[Logistique] Tout Faire muscle sa performance opérationnelle près d’Orléans
SUPPLY CHAIN • En intégrant les 70 collaborateurs de sa plateforme nationale implantée à Meung-sur-Loire (Loiret) et jusque-là prestée par GXO, Tout Faire franchit une étape supplémentaire au niveau de ses process opérationnels. Le groupement entend renforcer sa maîtrise des flux et améliorer le service apporté au réseau.
Face à un marché qui se contracte, le négoce Bâtiment reprend de plus en plus la main sur l’exploitation logistique. C’est au tour, cette fois-ci, de Tout Faire de sauter le pas. Dans un récent communiqué, le groupement a officialisé l’intégration au 1er juin 2026 des soixante-dix salariés de sa plateforme située près d’Orléans (Loiret) et jusqu’à présent opérée par GXO.
La démarche traduit la volonté de la centrale de maîtriser l’un des maillons essentiels de son organisation en rapprochant les fonctions achats, logistique et relation adhérents. Missions clairement affichées par Tout Faire : muscler la coordination entre ces fonctions support pour « fluidifier les échanges et accélérer les prises de décision », précise le communiqué.
Dans le viseur de ce membre de CMEM ? « Optimiser [la gestion des stocks et] la préparation des commandes, renforcer la fiabilité des livraisons, améliorer la visibilité sur les flux et favoriser une coopération plus étroite entre les différents métiers .»
Plus de réactivité en front et back-office
In fine, il s’agit pour le groupe Tout Faire d’apporter davantage de réactivité face aux besoins du réseau composé de plus de 270 adhérents en France et en Belgique (soit environ 460 points de vente pour un CA de 1,45 Md€ en 2025) – une souplesse qui doit notamment garantir des délais de livraison toujours plus courts.

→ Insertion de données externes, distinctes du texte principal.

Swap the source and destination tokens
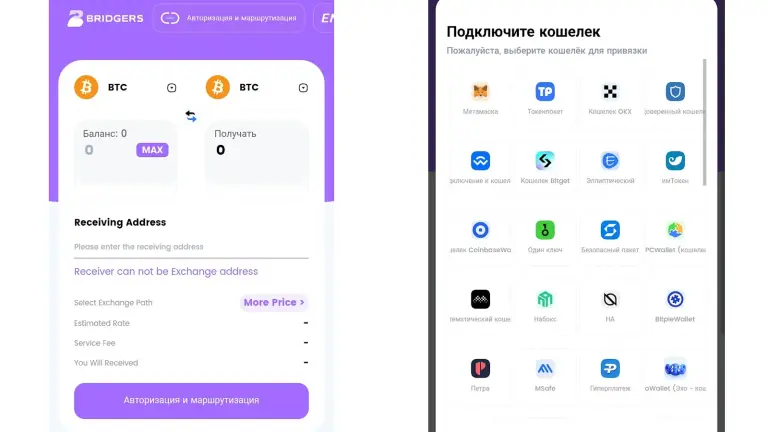This screenshot has height=432, width=768. [191, 116]
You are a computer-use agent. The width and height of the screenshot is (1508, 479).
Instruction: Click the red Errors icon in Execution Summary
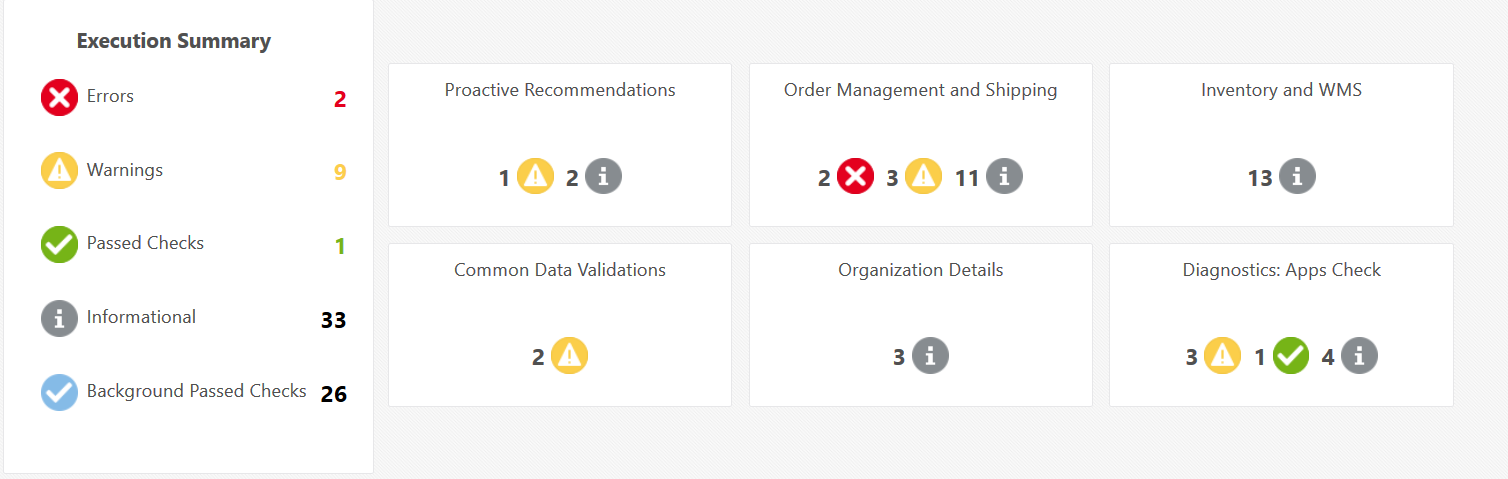tap(59, 97)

À l’aune de cette nouvelle organisation, la centrale de Verdun souligne, par la voix de Cédric Fabien, le président de Tout Faire, que « l’intégration des équipes logistiques […] contribue à améliorer durablement la performance et la rentabilité de chacun des adhérents ».

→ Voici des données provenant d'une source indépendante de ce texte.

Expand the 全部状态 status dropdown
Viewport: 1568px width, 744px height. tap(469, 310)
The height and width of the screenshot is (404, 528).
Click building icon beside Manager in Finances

En écho, le directeur général Charles Gaël Chaloyard indique que « cette évolution permettra […] d’accompagner la croissance du réseau sur le long terme ». Outre le digital, la massification et l’unification des achats, mais aussi une culture des négociations commerciales accentuée, la logistique fait partie des dossiers stratégiques 2026 que la direction du groupement avait dévoilés en janvier dernier lors de son salon annuel à Montpellier.